It was a short trip, but action packed from the keynote sessions, breakout sessions, and private sessions set up for some of us bloggers. I also somehow ended up in two Tech Field Day sessions as well. A big thanks to Ivy Worldwide and HP for bringing us out here. It was definitely interesting being at Interop as a blogger because we (about 6 of us) had some great access to HP product management, technical marketing, and executive team members. The group I was in also had the opportunity to sit down and have a Q&A with Bethany Mayer, SVP & GM of Networking at HP. Technology aside, they were a great group of people to talk with. For the ones I actually got to talk to for more than 2 minutes (of course, about SDN) listened and asked plenty of questions as I did back to them. I sincerely felt they wanted to solicit feedback on their solutions to further improve them. On that note, they did have some big announcements this week.
They announced their own virtual switch. They join the likes of Cisco, IBM, VMware, and NEC that all have distributed virtual switches. Since I didn’t have a deep dive, I’m hesitant to call the HP virtual switch a switch. Today (or day 1 when it ships), the virtual construct they load in the hypervisor will only run in VEPA/EVB mode communicating to an HP top of rack switch. To make a comparison to the Cisco world, it is essentially a fabric extender. Also think VM-FEX. So in theory, it’s not really a traditional virtual switch. I would expect all VM to VM traffic local to a single host to actually occur on the HP TOR, but if this is incorrect, definitely let me know. This means no overlays from hypervisor to hypervisor for HP. If they target the mid-market, this could work well for simplified management of the physical and virtual environment. I was also told that eventually it will or could operate as a virtual switch independent of the TOR switch. Another point that I didn’t get a chance to clarify was how their current model works with VM mobility.

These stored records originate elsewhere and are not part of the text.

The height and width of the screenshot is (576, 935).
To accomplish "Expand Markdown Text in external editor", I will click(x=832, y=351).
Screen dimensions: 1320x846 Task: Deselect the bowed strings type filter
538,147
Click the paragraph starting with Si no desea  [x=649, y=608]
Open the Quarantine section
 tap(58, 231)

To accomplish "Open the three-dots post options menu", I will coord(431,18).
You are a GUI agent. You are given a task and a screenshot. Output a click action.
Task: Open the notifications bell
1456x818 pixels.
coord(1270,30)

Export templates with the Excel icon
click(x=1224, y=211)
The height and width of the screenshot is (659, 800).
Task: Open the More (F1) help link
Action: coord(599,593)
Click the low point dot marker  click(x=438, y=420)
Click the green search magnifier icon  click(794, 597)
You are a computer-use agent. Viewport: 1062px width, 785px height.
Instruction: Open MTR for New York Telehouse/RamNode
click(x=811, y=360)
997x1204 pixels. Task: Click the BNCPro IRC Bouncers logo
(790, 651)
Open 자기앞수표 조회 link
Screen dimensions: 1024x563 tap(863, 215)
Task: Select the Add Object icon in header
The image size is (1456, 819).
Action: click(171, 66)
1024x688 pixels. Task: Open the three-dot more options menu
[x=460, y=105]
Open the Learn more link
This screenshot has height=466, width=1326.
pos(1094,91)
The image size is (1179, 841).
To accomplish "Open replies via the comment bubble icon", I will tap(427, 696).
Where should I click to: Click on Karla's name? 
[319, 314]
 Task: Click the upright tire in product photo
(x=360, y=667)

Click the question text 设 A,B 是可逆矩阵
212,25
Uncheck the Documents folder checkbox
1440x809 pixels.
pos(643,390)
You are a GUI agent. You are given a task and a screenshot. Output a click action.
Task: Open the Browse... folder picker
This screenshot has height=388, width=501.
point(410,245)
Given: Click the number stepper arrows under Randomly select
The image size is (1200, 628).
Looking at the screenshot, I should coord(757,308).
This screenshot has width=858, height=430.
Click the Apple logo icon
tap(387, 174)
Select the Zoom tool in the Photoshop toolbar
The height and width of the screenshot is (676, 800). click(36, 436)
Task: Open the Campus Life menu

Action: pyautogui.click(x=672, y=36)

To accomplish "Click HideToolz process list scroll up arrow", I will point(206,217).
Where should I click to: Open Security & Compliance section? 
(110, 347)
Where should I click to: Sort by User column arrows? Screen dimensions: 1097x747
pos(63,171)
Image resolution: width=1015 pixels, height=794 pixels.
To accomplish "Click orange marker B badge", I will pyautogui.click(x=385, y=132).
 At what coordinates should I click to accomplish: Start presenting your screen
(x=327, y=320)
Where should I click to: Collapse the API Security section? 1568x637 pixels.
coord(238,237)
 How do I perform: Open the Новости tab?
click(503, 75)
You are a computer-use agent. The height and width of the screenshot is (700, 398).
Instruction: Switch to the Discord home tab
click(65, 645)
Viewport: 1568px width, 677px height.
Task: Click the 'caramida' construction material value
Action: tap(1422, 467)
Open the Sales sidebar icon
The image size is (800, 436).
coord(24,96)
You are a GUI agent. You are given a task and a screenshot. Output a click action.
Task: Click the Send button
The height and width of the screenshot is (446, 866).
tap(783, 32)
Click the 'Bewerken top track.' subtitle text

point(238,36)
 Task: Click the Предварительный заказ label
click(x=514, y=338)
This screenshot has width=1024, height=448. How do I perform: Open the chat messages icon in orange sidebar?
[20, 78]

They talked publicly quite a bit about their integration with MSFT Lync and also the Tipping Point IPS to deliver SDN apps to the Campus. These SDN applications integrate and manipulate flows in real time to enhance QOS for Lync traffic on an HP network and also re-direct DNS queries to be inspected/analyzed to have a fully distributed botnet filter. In both cases, they are using what I think Ivan (@ioshints) would call “unprotected hybrid port mode.” The nice thing here is, HP is keeping it simple. They are effectively doing PBR in hardware. If there isn’t a match against the OpenFlow FIB, the packets are forwarded using their normal pipeline or MAC-table in a L2 switch here. This means there isn’t any reactive flows or change in how L2/L3 is done today when deploying these applications. I did clarify during the demo of the Lync solution after “QOS” was mentioned to be modified with OpenFlow that HP specific OpenFlow extensions are being used today and the goal is to get these extensions into the next release OF – maybe 1.4+?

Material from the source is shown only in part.